Perhaps, it’s because I’m all too familiar with shame. It sits on my shoulder every time I publish a post, conduct a workshop/meetup or submit my writing. Until I listened to Brown, I hadn’t realized how my cheeks would burn or how embarrassed I was to let my insides show.
Rejection to me doesn’t feel uncomfortable. It feels like a slow death. It’s an end of who I am. It’s a room full of strangers laughing and pointing. It’s a deep inner ache that somehow whatever I’m doing is not enough.
Enter in my dreams and the whole thought of pursuing them seems laughable. Much better to hide behind a boring job. It’s much easier to stay with the same friendships. Way safer to keep the dreams at night and distract myself during the day with mindless activities right?
Anyone who has ever taken a big risk in being vulnerable realizes both the cost and benefit of putting yourself out on the line. You can’t truly live unless you do something that scares you sh$tless. You won’t ever feel like you’ve made your mark unless you do something that makes you feel like an idiot.. Until you risk big, you won’t feel alive.

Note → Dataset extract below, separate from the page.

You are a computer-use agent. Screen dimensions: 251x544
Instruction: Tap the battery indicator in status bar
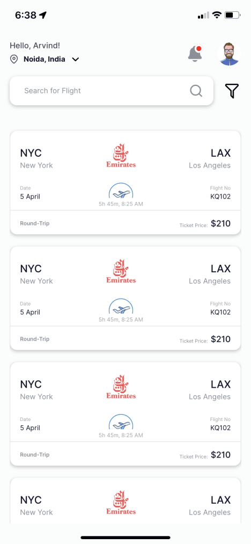(x=233, y=15)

may will fail if you choose to live your life. But failing is a good thing. Every rejection letter you receive. Every job opportunity that doesn’t work out. Every editor that tears apart your work. Those are evidence that you are strong, and living your purpose. And there’s definitely no shame, but so much courage in that.
Failing isn’t an end state. It’s one stop on a long journey towards success.
So next time you feel defeated, remember that. Remember that failure is in its own way success. It’s a reminder that you’re fighting the fight. One more failure down, many more to go.
That’s the way we get through our writing dreams. A little bit of blind faith, hard work, and courage to be vulnerable.